|Main Archive Page > Month Archives > spamassassin-users archives|
On Thu, 2011-12-15 at 10:57 -0500, firstname.lastname@example.org wrote:
> On 12/15, Martin Gregorie wrote:
> > The problem that needs addressing is that the ok_locales configuration
> > parameter doesn't work. This appears to be because it thinks the
> > sender's choice of (in Windows terms) the character translation code
> > page is a reliable indication of the sender's locale. I accept that this
> I'd argue that ok_locales is defined by the way it functions, which was
> dependent on the fact that at one time it was useful to differentiate
> languages by character set. And TextCat's functionality is basically
> exactly what you're looking for. So it would make less sense to redefine
> ok_locales, and more sense to fix TextCat.
In that case I'm missing some information: how to write a rule that can
interpret the value(s) returned by TextCat.
Why wouldn't it be sensible to rewrite ok_locales to compare TextCat
return value(s) against its list of OK codes?

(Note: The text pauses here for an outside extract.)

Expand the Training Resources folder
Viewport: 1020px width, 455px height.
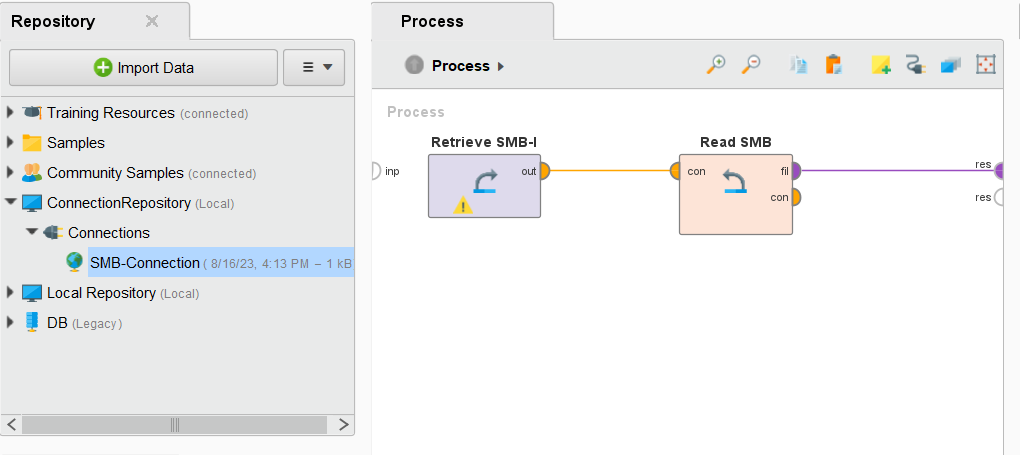pos(11,113)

> I don't think your comment will help either way. Cyrillic character sets
> aren't hard to find, and all the devs are aware of the problem.
Then why has ok_locales not been fixed already? This is not a criticism,
just a request for information. Is it something that's difficult to do
efficiently? I'd imagine that language recognition by looking codepoint
values is possible but not necessarily fast nor unambiguous.
> If, on the other hand, you want to fix TextCat, or otherwise implement a
> solution to the problem, and attach a patch to a bugzilla comment, that
> would be awesome.
I've no time ATM and in any case I'm a middling to poor Perl coder. Now,
if SA was written in C or Java....